* _Directions for this task_
Among the records below, find the line that has "Saúde (368, 1025)"; from there, give the lines again exactly, and stop after the line that has "[Jasa Pengurusan Barang".

*** Opening of Information supplied ***

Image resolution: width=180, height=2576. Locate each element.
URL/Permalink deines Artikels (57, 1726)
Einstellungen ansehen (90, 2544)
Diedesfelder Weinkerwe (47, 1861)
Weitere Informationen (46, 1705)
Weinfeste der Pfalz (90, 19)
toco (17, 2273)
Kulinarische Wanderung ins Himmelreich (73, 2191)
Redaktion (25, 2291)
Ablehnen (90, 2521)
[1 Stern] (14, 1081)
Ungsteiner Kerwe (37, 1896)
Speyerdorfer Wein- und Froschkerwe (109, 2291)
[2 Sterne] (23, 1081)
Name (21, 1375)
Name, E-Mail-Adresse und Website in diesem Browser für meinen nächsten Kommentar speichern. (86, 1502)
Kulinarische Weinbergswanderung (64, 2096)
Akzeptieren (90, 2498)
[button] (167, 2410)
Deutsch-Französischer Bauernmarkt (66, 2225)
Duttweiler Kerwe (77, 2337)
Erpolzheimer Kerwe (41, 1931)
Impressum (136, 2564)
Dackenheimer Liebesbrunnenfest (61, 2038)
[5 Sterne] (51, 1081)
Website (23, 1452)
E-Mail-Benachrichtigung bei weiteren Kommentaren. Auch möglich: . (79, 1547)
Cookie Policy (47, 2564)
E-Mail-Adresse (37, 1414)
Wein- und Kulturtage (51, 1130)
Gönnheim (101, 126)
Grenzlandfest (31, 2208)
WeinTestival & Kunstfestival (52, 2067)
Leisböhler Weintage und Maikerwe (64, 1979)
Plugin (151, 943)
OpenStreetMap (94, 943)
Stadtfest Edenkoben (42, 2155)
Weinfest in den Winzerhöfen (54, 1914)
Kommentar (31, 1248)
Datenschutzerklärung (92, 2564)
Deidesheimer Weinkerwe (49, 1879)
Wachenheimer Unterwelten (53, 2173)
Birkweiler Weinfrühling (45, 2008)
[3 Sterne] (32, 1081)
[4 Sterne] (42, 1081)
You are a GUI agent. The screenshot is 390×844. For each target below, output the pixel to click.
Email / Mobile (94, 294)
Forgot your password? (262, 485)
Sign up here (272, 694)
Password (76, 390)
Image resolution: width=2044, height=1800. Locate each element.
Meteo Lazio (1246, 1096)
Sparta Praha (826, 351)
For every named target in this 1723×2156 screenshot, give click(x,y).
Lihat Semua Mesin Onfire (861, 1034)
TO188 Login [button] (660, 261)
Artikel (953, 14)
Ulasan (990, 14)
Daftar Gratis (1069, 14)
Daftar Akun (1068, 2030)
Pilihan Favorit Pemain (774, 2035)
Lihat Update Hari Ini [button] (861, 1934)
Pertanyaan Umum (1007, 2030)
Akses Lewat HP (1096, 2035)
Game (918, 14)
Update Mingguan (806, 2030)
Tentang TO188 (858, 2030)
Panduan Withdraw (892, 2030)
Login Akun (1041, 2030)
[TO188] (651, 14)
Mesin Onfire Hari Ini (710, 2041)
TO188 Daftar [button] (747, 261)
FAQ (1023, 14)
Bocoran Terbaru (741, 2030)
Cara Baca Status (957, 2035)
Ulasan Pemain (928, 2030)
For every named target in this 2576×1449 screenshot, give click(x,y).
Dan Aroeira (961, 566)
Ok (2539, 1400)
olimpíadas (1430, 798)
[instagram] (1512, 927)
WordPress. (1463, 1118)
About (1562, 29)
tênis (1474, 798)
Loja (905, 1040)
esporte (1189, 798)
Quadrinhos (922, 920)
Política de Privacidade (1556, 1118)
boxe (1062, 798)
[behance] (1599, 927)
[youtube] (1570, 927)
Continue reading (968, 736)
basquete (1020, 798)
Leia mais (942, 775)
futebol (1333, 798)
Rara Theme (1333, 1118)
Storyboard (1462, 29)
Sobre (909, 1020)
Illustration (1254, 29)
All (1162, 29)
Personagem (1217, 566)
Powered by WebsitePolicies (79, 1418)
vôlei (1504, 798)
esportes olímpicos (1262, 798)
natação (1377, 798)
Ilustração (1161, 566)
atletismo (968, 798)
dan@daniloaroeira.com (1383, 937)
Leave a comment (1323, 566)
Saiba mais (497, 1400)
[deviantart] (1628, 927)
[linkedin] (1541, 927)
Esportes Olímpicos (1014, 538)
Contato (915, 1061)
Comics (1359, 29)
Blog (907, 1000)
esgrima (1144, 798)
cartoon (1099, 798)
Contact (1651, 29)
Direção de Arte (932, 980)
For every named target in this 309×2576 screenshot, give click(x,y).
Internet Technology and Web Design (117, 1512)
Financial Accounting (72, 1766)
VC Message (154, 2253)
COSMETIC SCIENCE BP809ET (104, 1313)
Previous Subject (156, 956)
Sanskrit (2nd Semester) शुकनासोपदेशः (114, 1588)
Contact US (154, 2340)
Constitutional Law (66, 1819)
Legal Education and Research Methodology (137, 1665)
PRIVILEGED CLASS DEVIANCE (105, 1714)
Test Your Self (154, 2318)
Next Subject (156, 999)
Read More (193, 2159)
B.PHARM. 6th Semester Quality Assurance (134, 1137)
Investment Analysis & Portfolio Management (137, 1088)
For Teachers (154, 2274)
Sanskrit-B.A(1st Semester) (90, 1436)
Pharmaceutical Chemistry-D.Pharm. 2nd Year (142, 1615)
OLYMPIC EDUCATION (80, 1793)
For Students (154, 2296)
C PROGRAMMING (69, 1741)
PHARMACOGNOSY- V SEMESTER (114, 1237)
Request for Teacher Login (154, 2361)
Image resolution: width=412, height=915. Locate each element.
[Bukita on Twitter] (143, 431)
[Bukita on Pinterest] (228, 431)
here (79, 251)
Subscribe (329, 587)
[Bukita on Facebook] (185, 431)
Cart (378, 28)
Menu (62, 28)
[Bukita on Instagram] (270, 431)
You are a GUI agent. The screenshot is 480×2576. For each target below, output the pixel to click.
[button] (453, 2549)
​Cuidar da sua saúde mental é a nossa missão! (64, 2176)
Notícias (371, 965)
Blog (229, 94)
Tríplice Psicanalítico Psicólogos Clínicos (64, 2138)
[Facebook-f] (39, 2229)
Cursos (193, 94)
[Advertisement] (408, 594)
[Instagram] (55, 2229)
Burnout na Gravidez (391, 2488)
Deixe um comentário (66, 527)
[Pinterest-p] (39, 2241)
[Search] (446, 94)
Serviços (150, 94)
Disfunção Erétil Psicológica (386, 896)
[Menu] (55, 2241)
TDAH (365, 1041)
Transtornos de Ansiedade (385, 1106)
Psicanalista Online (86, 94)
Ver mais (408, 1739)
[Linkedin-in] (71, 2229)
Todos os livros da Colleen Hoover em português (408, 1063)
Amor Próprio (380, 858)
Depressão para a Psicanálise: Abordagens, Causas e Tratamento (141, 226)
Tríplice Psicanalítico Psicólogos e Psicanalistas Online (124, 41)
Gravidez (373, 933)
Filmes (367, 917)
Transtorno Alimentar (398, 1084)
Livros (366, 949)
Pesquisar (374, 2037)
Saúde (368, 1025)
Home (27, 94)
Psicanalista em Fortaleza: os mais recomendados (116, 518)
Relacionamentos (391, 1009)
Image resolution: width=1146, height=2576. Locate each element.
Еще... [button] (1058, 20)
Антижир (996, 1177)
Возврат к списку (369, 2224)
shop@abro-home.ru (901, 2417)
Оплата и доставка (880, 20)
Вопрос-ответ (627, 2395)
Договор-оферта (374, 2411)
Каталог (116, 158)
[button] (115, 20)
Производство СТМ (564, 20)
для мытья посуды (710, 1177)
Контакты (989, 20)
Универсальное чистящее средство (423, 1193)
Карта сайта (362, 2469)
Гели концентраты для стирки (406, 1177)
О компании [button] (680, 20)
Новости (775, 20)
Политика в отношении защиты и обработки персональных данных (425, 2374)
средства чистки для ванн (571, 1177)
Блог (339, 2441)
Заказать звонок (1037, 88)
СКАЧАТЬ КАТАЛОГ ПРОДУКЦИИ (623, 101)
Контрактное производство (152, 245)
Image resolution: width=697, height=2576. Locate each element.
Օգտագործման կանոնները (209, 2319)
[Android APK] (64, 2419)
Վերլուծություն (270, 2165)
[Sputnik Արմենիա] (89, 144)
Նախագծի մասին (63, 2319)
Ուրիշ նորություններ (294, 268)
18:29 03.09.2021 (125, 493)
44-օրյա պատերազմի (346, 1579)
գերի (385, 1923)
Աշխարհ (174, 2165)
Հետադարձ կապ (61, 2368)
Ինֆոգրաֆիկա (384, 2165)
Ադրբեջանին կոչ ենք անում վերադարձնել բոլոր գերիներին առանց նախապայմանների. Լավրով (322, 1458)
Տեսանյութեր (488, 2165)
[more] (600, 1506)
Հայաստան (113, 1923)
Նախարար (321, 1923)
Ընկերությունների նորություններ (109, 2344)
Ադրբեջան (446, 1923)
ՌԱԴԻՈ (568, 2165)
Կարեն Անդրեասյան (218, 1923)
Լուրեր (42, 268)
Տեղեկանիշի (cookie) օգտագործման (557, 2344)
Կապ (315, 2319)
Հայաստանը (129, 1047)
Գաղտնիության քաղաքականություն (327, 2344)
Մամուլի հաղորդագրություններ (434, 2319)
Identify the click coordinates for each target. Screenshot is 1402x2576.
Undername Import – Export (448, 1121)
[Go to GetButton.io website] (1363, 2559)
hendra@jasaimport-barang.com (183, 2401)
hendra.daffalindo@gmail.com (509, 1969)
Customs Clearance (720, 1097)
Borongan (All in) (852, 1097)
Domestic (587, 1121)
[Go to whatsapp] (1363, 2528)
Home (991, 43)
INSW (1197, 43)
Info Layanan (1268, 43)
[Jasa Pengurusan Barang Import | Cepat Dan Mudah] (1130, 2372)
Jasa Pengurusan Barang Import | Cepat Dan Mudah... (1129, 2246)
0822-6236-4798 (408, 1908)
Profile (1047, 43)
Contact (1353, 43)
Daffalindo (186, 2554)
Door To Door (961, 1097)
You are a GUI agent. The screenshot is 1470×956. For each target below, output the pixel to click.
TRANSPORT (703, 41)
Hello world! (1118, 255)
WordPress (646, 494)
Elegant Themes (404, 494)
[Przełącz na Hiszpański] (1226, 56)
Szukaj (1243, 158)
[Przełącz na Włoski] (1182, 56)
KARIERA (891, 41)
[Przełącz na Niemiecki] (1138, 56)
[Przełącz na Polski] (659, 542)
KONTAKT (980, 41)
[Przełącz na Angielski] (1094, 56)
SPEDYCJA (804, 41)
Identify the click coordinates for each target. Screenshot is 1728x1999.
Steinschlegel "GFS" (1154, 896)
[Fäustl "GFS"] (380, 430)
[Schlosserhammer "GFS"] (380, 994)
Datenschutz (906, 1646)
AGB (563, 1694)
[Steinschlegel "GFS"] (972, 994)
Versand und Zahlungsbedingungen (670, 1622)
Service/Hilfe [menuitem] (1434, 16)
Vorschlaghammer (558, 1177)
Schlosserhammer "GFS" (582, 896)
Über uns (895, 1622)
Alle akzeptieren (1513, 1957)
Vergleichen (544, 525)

*** Close of Information supplied ***

* _Task result_
Saúde (368, 1025)
Home (27, 94)
Psicanalista em Fortaleza: os mais recomendados (116, 518)
Relacionamentos (391, 1009)
Image resolution: width=1146, height=2576. Locate each element.
Еще... [button] (1058, 20)
Антижир (996, 1177)
Возврат к списку (369, 2224)
shop@abro-home.ru (901, 2417)
Оплата и доставка (880, 20)
Вопрос-ответ (627, 2395)
Договор-оферта (374, 2411)
Каталог (116, 158)
[button] (115, 20)
Производство СТМ (564, 20)
для мытья посуды (710, 1177)
Контакты (989, 20)
Универсальное чистящее средство (423, 1193)
Карта сайта (362, 2469)
Гели концентраты для стирки (406, 1177)
О компании [button] (680, 20)
Новости (775, 20)
Политика в отношении защиты и обработки персональных данных (425, 2374)
средства чистки для ванн (571, 1177)
Блог (339, 2441)
Заказать звонок (1037, 88)
СКАЧАТЬ КАТАЛОГ ПРОДУКЦИИ (623, 101)
Контрактное производство (152, 245)
Image resolution: width=697, height=2576. Locate each element.
Օգտագործման կանոնները (209, 2319)
[Android APK] (64, 2419)
Վերլուծություն (270, 2165)
[Sputnik Արմենիա] (89, 144)
Նախագծի մասին (63, 2319)
Ուրիշ նորություններ (294, 268)
18:29 03.09.2021 (125, 493)
44-օրյա պատերազմի (346, 1579)
գերի (385, 1923)
Աշխարհ (174, 2165)
Հետադարձ կապ (61, 2368)
Ինֆոգրաֆիկա (384, 2165)
Ադրբեջանին կոչ ենք անում վերադարձնել բոլոր գերիներին առանց նախապայմանների. Լավրով (322, 1458)
Տեսանյութեր (488, 2165)
[more] (600, 1506)
Հայաստան (113, 1923)
Նախարար (321, 1923)
Ընկերությունների նորություններ (109, 2344)
Ադրբեջան (446, 1923)
ՌԱԴԻՈ (568, 2165)
Կարեն Անդրեասյան (218, 1923)
Լուրեր (42, 268)
Տեղեկանիշի (cookie) օգտագործման (557, 2344)
Կապ (315, 2319)
Հայաստանը (129, 1047)
Գաղտնիության քաղաքականություն (327, 2344)
Մամուլի հաղորդագրություններ (434, 2319)
Identify the click coordinates for each target. Screenshot is 1402x2576.
Undername Import – Export (448, 1121)
[Go to GetButton.io website] (1363, 2559)
hendra@jasaimport-barang.com (183, 2401)
hendra.daffalindo@gmail.com (509, 1969)
Customs Clearance (720, 1097)
Borongan (All in) (852, 1097)
Domestic (587, 1121)
[Go to whatsapp] (1363, 2528)
Home (991, 43)
INSW (1197, 43)
Info Layanan (1268, 43)
[Jasa Pengurusan Barang Import | Cepat Dan Mudah] (1130, 2372)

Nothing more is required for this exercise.